++++ Data shown

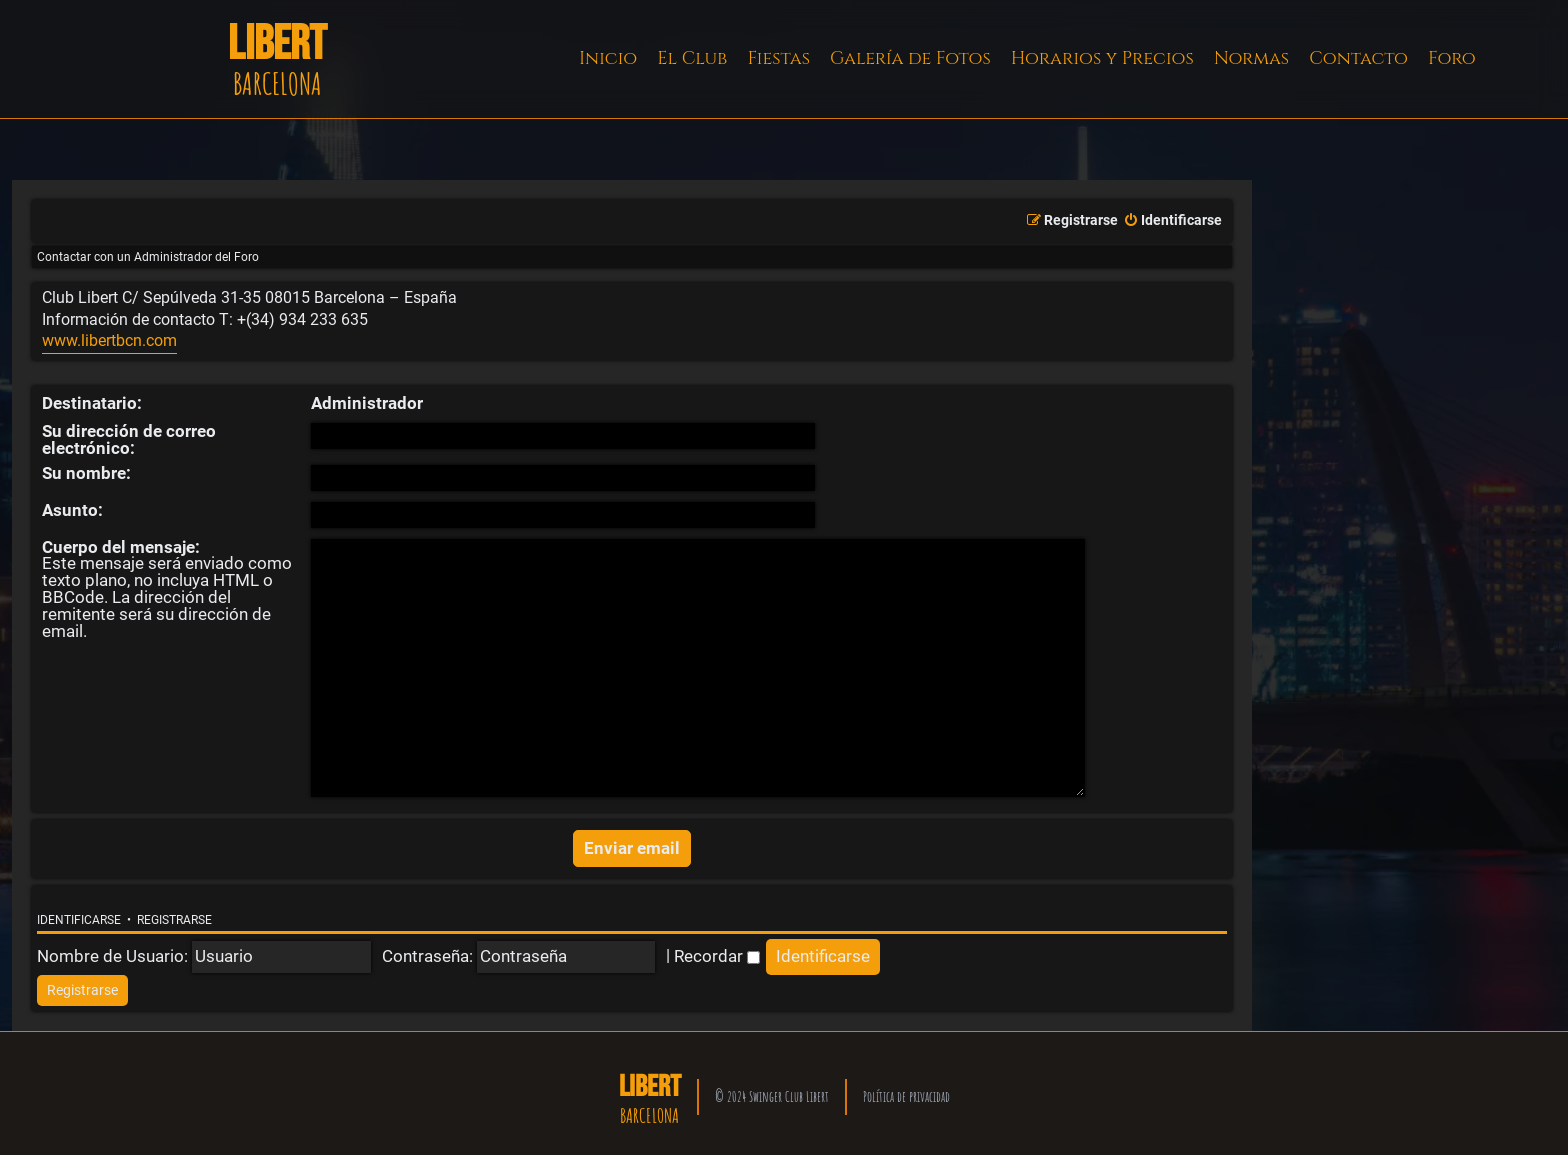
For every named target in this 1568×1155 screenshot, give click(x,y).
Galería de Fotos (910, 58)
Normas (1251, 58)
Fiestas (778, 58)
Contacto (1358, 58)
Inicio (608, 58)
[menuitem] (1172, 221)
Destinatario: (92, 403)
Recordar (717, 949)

++++++++

=== The task ===
Can you put every line of the records above into a Markdown table with the columns Row and Text, numbering each row, skipping blank lines and leaving the pictures out?

=== Problem solution ===
| Row | Text |
|---|---|
| 1 | For every named target in this 1568×1155 screenshot, give click(x,y). |
| 2 | Galería de Fotos (910, 58) |
| 3 | Normas (1251, 58) |
| 4 | Fiestas (778, 58) |
| 5 | Contacto (1358, 58) |
| 6 | Inicio (608, 58) |
| 7 | [menuitem] (1172, 221) |
| 8 | Destinatario: (92, 403) |
| 9 | Recordar (717, 949) |